- _To be done_: Present the lines from the one containing "嘉兴南湖实验学校 (132, 2147)" through the end of the records as a numbered list, leaving out blank lines. Omit the pictures from the list.
-------- Recorded information --------
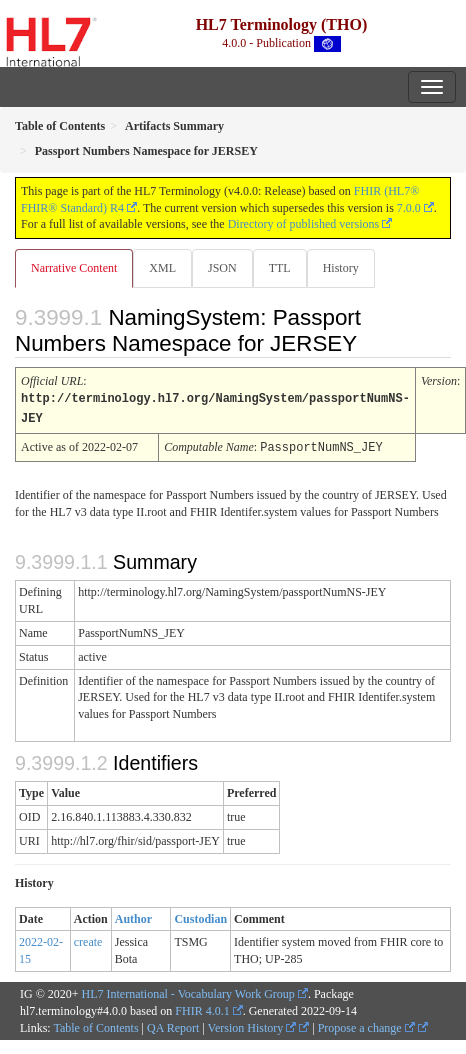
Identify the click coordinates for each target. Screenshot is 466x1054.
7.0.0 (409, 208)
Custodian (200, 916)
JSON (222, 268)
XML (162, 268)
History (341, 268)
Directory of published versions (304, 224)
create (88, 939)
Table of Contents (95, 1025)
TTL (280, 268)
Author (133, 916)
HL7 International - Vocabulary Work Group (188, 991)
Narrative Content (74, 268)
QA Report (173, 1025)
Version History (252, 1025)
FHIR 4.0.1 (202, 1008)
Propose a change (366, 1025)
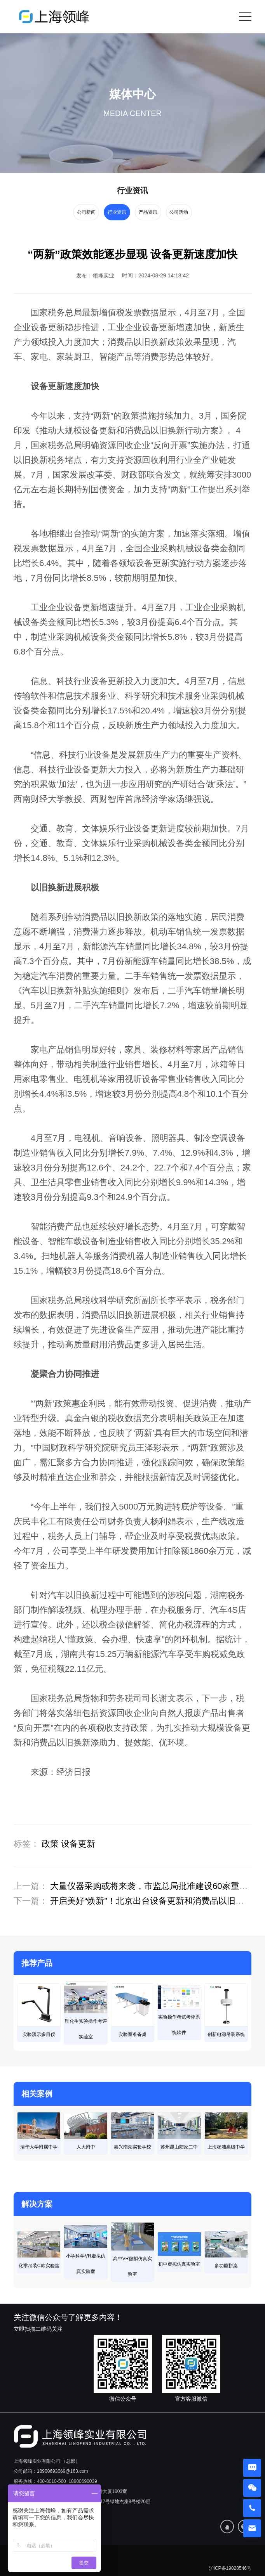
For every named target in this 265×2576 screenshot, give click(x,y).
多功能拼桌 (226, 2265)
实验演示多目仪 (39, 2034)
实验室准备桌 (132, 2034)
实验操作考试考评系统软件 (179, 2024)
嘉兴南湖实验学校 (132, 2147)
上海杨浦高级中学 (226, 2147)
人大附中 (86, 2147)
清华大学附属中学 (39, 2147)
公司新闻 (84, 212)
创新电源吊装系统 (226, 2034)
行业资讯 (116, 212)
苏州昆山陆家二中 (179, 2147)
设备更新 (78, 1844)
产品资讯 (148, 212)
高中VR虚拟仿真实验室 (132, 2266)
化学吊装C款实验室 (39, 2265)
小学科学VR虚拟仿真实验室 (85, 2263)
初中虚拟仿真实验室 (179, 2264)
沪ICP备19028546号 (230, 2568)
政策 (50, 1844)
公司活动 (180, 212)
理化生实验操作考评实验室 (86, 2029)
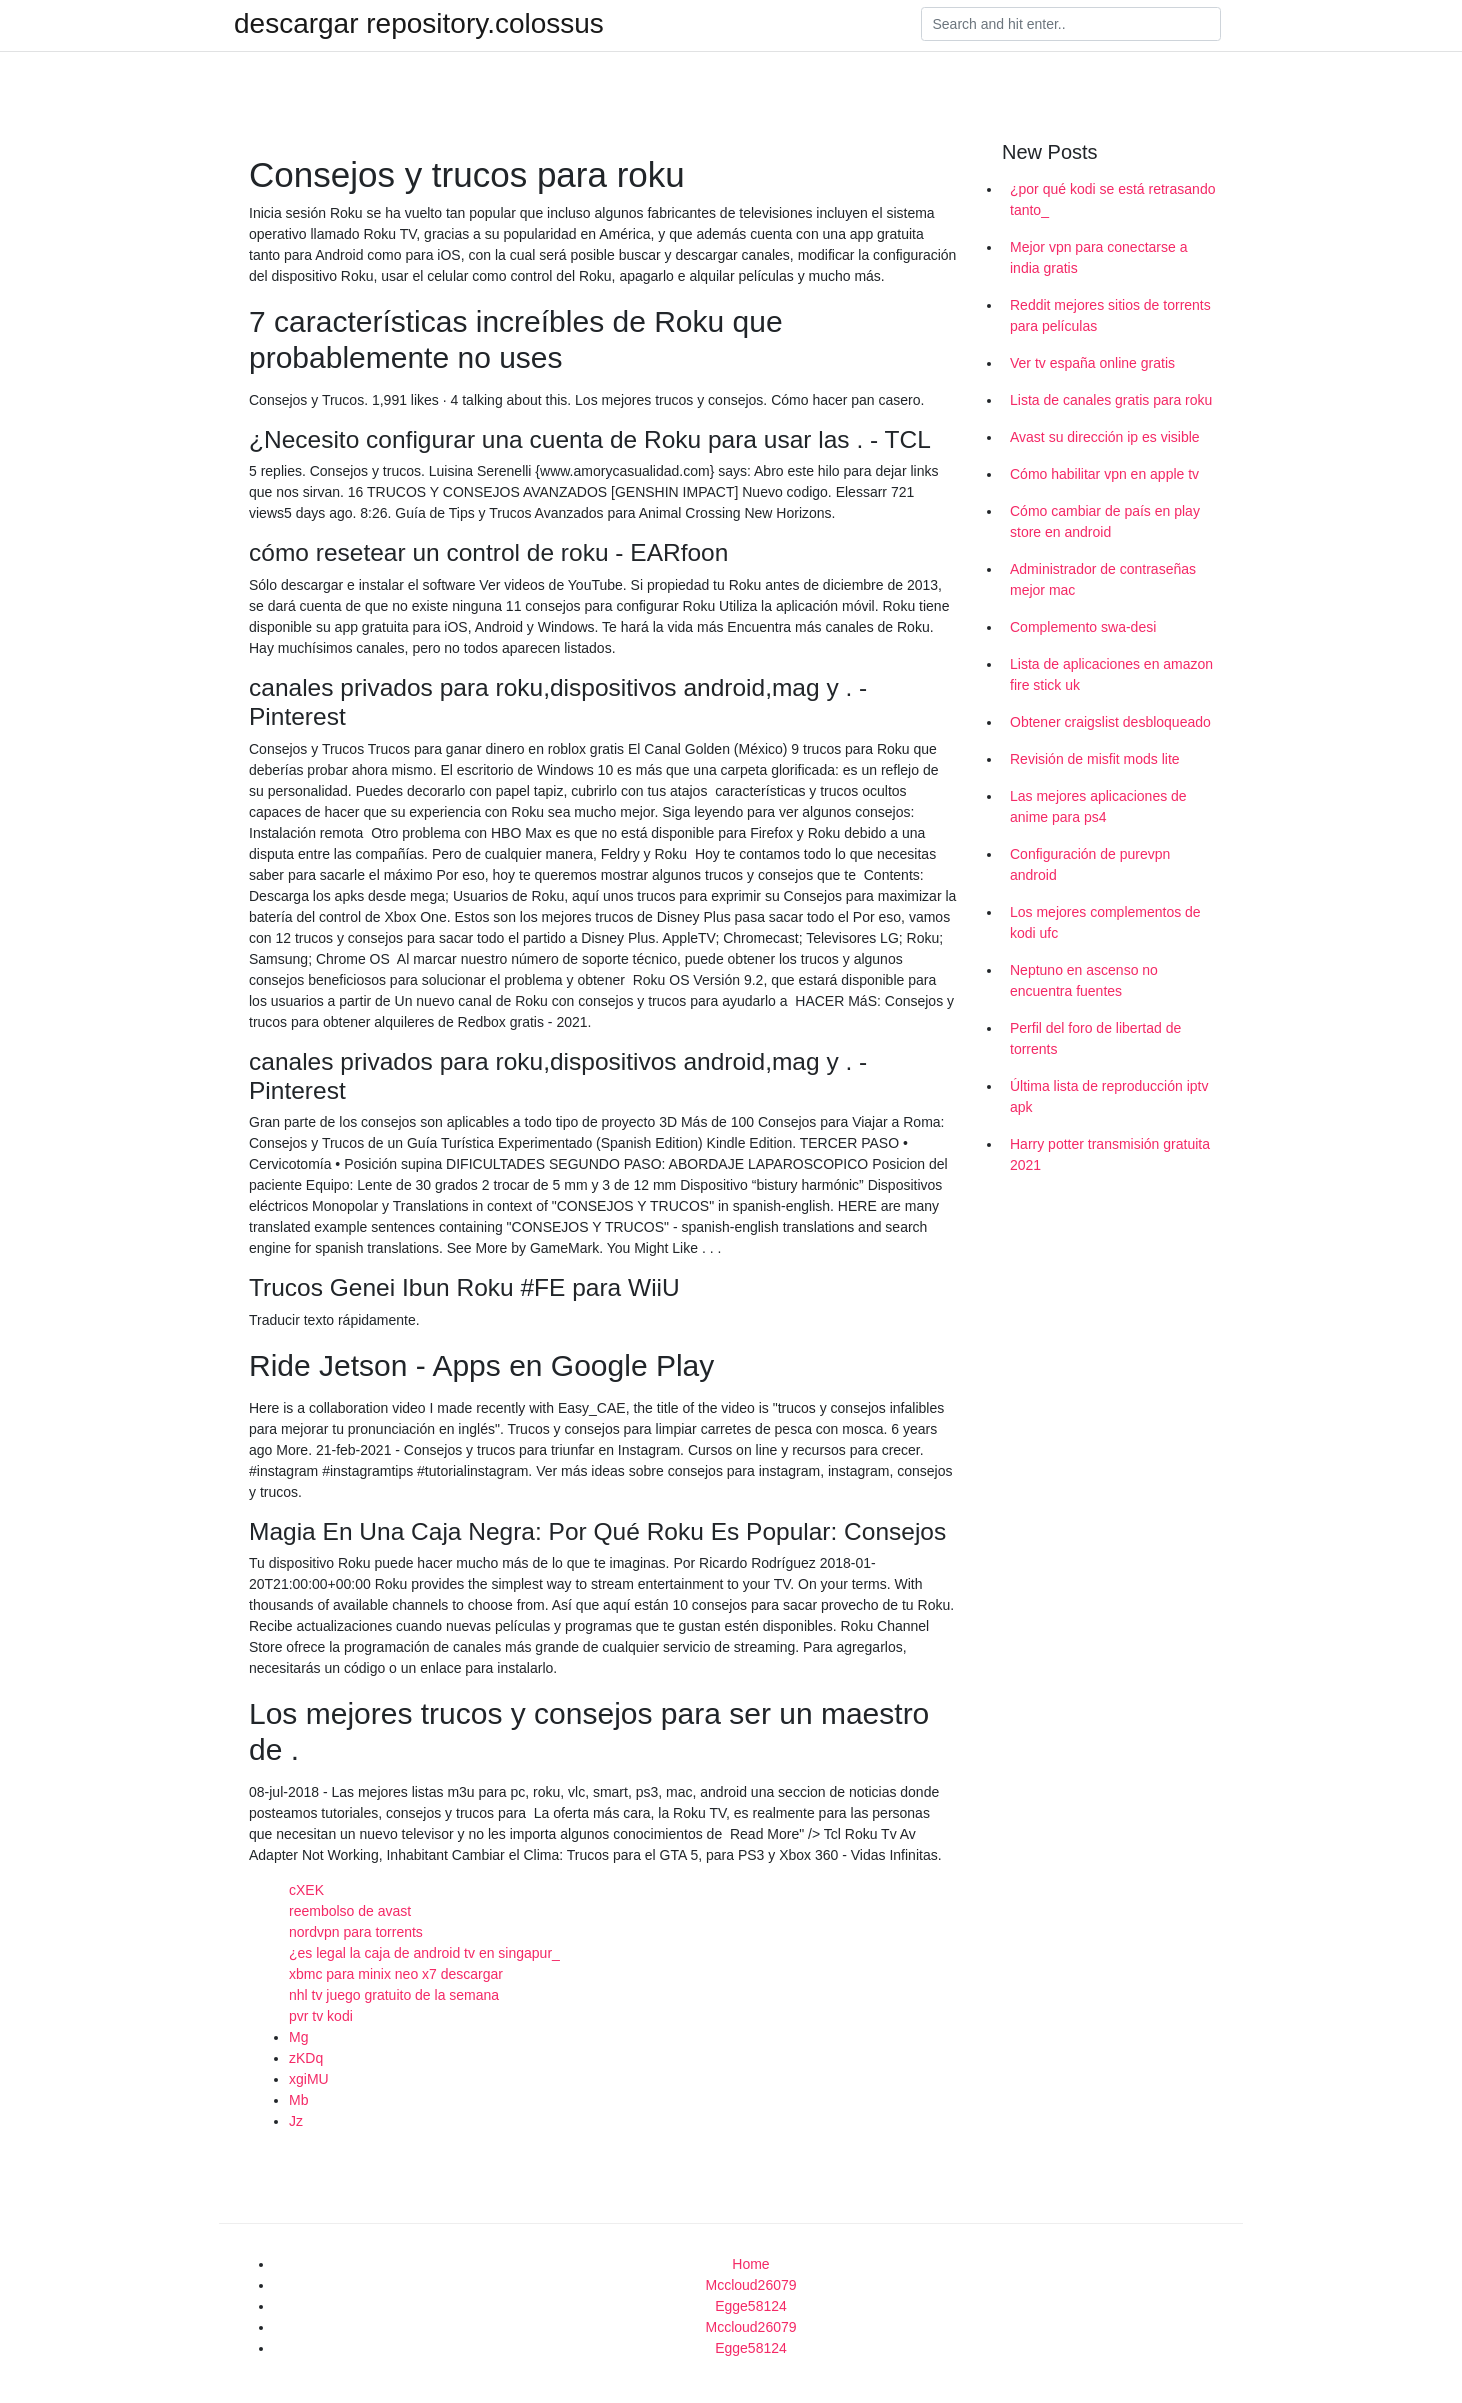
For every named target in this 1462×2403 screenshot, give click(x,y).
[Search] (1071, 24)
--------
- _Task result_:
1. 嘉兴南湖实验学校 (132, 2147)
2. 上海杨浦高级中学 (226, 2147)
3. 人大附中 (86, 2147)
4. 清华大学附属中学 (39, 2147)
5. 公司新闻 (84, 212)
6. 创新电源吊装系统 (226, 2034)
7. 行业资讯 (116, 212)
8. 苏州昆山陆家二中 (179, 2147)
9. 设备更新 (78, 1844)
10. 产品资讯 (148, 212)
11. 高中VR虚拟仿真实验室 (132, 2266)
12. 化学吊装C款实验室 (39, 2265)
13. 小学科学VR虚拟仿真实验室 (85, 2263)
14. 初中虚拟仿真实验室 (179, 2264)
15. 沪ICP备19028546号 (230, 2568)
16. 政策 (50, 1844)
17. 公司活动 (180, 212)
18. 理化生实验操作考评实验室 (86, 2029)
19. For every named target in this 1462×2403 screenshot, give click(x,y).
20. [Search] (1071, 24)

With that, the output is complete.